L e transport aérien de marchandises survit dans l’attente de la reprise des « vols commerciaux », c’est-à-dire des vols passagers. La tension sur les prix est restée très forte notamment à l’export, conduisant à la généralisation du « sea-air ». Francis Seuront directeur France de l’activité aérienne de Kuehne + Nagel fait le point à fin mai.

Le groupe K+N est l’un des grands acheteurs de transport aérien et maritime au travers de son réseau mondial de commission de transport. Nous avons demandé à Francis Seuront, directeur France de l’activité aérienne de Kuehne + Nagel, une analyse de la situation du fret aérien deux semaines après le début du déconfinement en France.

Nouveau plan de transport aérien

Francis Seuront commence par expliquer que l’activité s’est presque arrêtée totalement du 15 mars au 15 avril du fait de l’arrêt brutal des lignes commerciales transportant des passagers qui emportent dans leurs soutes près de 80% de l’ensemble du fret aérien.

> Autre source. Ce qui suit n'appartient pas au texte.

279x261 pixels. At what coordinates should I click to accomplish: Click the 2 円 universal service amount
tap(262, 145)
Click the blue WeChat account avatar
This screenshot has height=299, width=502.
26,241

Cet arrêt a immédiatement provoqué une très forte augmentation des prix sur les capacités restantes c’est à dire sur les avions tout cargo vers lesquels s’est immédiatement portée la demande dans le cadre de contrats d’affrètement (vols charters) et cela, dans un premier temps, pour importer des masques d’Asie. « A cette époque, la Chine n’ayant pas encore totalement redémarré ses usines, c’est vraiment l’exportation de masques qui a mobilisé l’essentiel de la capacité ; le reste était le plus souvent affrété par des clients américains qui ont continué encore un temps à importer des matériels high-techs et des pièces industrielles avant qu’à leur tour les Etats-Unis arrêtent une partie de leurs activités économique vers la fin de la première semaine d’avril » explique Francis Seuront.
Dans ce contexte, le commissionnaire a mis en place à Francfort une cellule de pilotage de son plan de transport aérien pour l’Europe, affrétant les avions nécessaires à la réouverture d’une vingtaine de routes majeures vers les USA, l’Asie, le Moyen-Orient et l’Afrique du sud, l’Amérique du sud sur certaines destinations de la côte Est, au moyen d’avions cargo ou d’avions passagers « décommercialisés » qui ne transportaient que du fret.
Le coût d’exploitation très supérieur à celui des avions transportant aussi des passagers est venu contribuer à la hausse des tarifs. « En fonction des destinations et des périodes l’augmentation des prix peut varier entre 3 et 10, à l’export comme à l’import » indique Francis Seuront.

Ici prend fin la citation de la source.